Just in time for Valentine’s Day and this year’s Fort Davis Lions Club Bake Sale, I’ve found a new hobby – candymaking. A couple years ago, I bought candy molds when I discovered that I could make my own chocolate, with relative ease, at home.
Lately, I’ve been putting them to good use, especially in practicing for the upcoming bake sale we’re holding just before Valentine’s Day.
Make no mistake – I don’t want to have all of these lovely little sweets around to nibble on – but I truly enjoy creating them. I told my husband that I’ve recently decided I want to be a chocolatier when I grow up.
He just chuckled and sampled a layered dark chocolate with minty white chocolate morsel, approvingly, followed by a heart-shaped chile and cinnamon dark chocolate piece. He also approved of the chocolate with whole almonds in it. I really like the little white chocolate roses with a touch of mint, as they remind me of the pastel meltaway mints my grandparents often had around when I was growing up.
I tried making a batch of Valentine-y candy with red sprinkles, and gold and silver sugar ball sprinkles, but they came out kind of funny looking so those won’t make it out in public. Some things really do look better on Pinterest… below are my Pinterest-failures.
I’m grateful to be able to donate delightful little goodies for the bake sale… and no longer have them in my waning-will-powered possession.
Lest we forget, Valentine’s Day isn’t just about hearts and flowers and love and candy. About one thousand, seven hundred and forty-eight years ago, a Roman priest named Valentinus sat in prison, awaiting his death for defying an oppressive Roman emperor by marrying Christian couples who were in love. There’s no clear story about the man, but one legend states that while he was awaiting his execution, he healed the jailer’s young, blind daughter. On the day he was executed, he left her a note signed, “Your Valentine.”
Over the years, St. Valentine has become known as the Patron Saint of engaged couples, happy marriages, love and lovers, among other slightly more obscure things such as bee keeping, fainting and traveling. Represented in pictures with birds and roses, his feast day is celebrated on February 14 – the day Valentinus was executed.
Nowadays, St. Valentine is all but forgotten in a wild flurry of chocolate, hearts, roses and the colors red and pink.
According to the internet, 2017 was a record year in Valentine’s Day spending. Projections for this year are just as spendy – $18.2 billion is anticipated, and about 54 percent of Americans are expected to contribute to the Valentine’s Day shopping experience.

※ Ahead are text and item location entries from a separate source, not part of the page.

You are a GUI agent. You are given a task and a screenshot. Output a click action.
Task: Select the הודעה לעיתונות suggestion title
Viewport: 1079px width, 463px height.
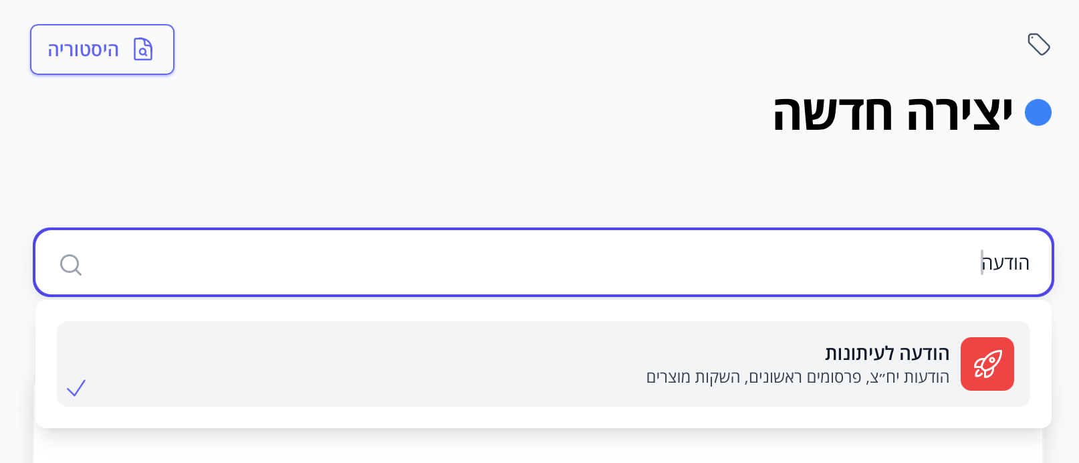886,353
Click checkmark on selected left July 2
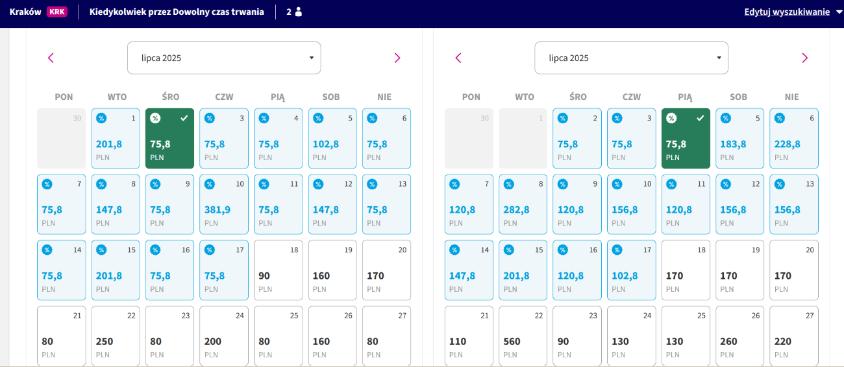Viewport: 844px width, 367px height. point(184,118)
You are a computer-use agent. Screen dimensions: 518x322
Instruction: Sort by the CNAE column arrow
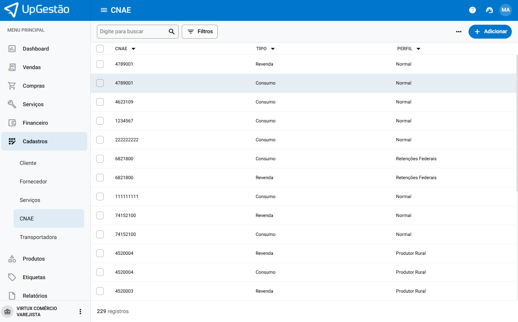coord(134,49)
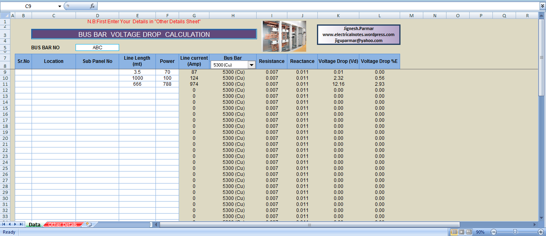The width and height of the screenshot is (546, 236).
Task: Click the zoom slider handle
Action: 515,232
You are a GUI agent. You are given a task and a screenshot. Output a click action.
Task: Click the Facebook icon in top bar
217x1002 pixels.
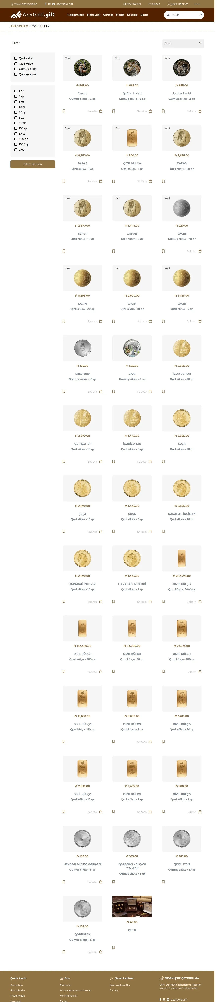coord(46,4)
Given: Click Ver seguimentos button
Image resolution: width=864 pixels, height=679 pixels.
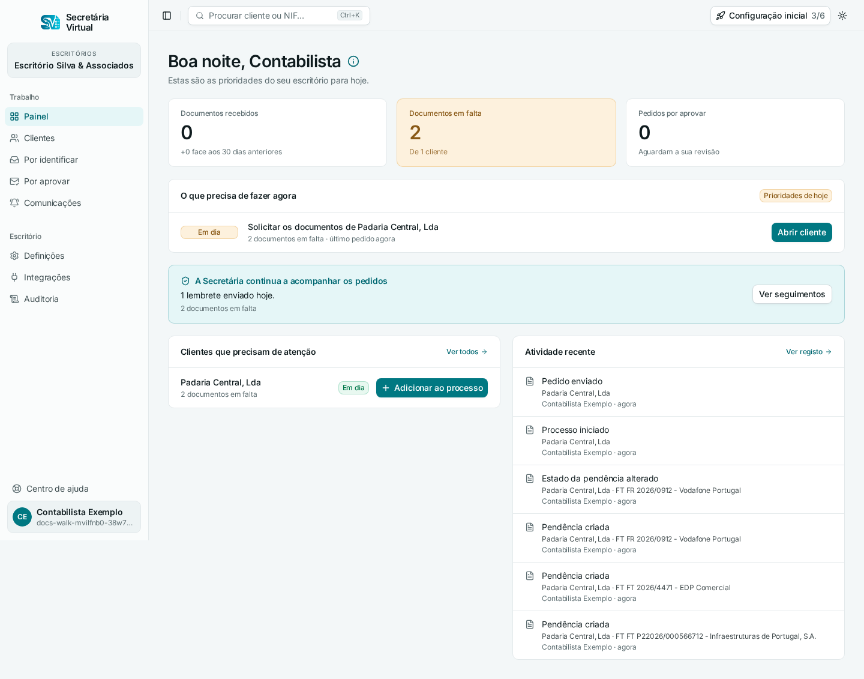Looking at the screenshot, I should pos(792,294).
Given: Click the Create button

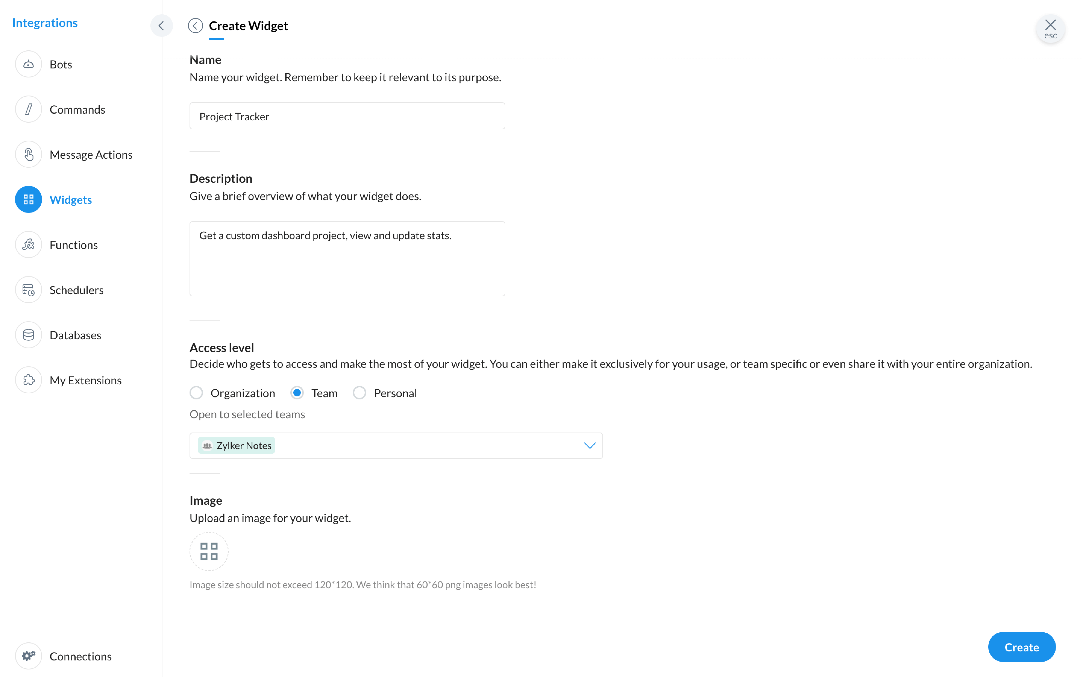Looking at the screenshot, I should (x=1022, y=647).
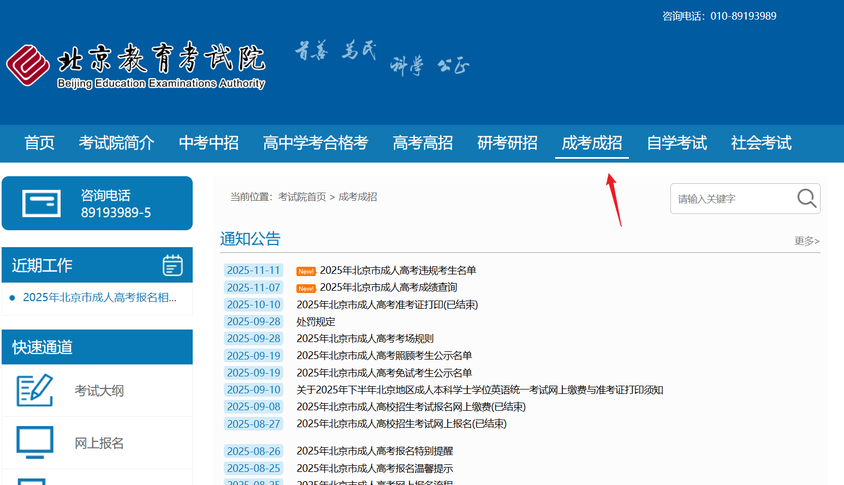Click the calendar icon in 近期工作 panel
This screenshot has height=485, width=844.
(173, 265)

Out of those folks, about 20 percent are expected to buy jewelry to the tune of $4.3 billion. That said, roughly 250 million roses are grown and produced just in time for the big day, according to the Society of American Florists. One-point-seven-billion-dollars in candy, and 190 million greeting cards.
All because a priest was executed for aiding people that were in love back in the third century.
This year, Valentine’s Day falls on a Wednesday. A few days before, the Fort Davis Lions Club will have a Valentine’s Day-inspired bake sale on Friday, Feb. 9 from 7:30-11:30 a.m. at Porter’s in Fort Davis, with all sorts of homemade sweets wrapped in festive Valentine’s Day packaging available for purchase for you and your Valentines.
NOTE: Following up, we made $1118 from the bake sale!
Quick and Easy Three-Ingredient Chocolate
(this is a great way to get started with making your own candy – but watch out, you’ll be buying candy molds and expanding your recipes in no time!)
1/2 cup cocoa powder (or cacao for a healthier chocolate – cocoa and cacao can be used interchangeably)
1/4 cup coconut oil, at room temperature (not melted)
1/4 cup maple syrup
A pinch of sea salt
Place cocoa powder in a medium bowl. Add coconut oil and maple syrup. Mix ingredients thoroughly with a spatula, pressing the oil and syrup into the powder. Mix well until smooth.
Line a loaf pan or small baking dish with parchment paper. (Note: The larger pan you use, the thinner your chocolate will be – a loaf pan makes a nice bar.)
Pour chocolate mixture onto parchment paper and smooth out evenly. Sprinkle with sea salt.
Place in the freezer for at least 1 hour.
Once your chocolate hardens, cut it into small squares. Store in the freezer until ready to serve. Remember that when coconut oil reaches about 74 degrees, it melts… so that’s why you’ll want to keep these chocolates at least refrigerated, if not frozen until you’re ready to enjoy them.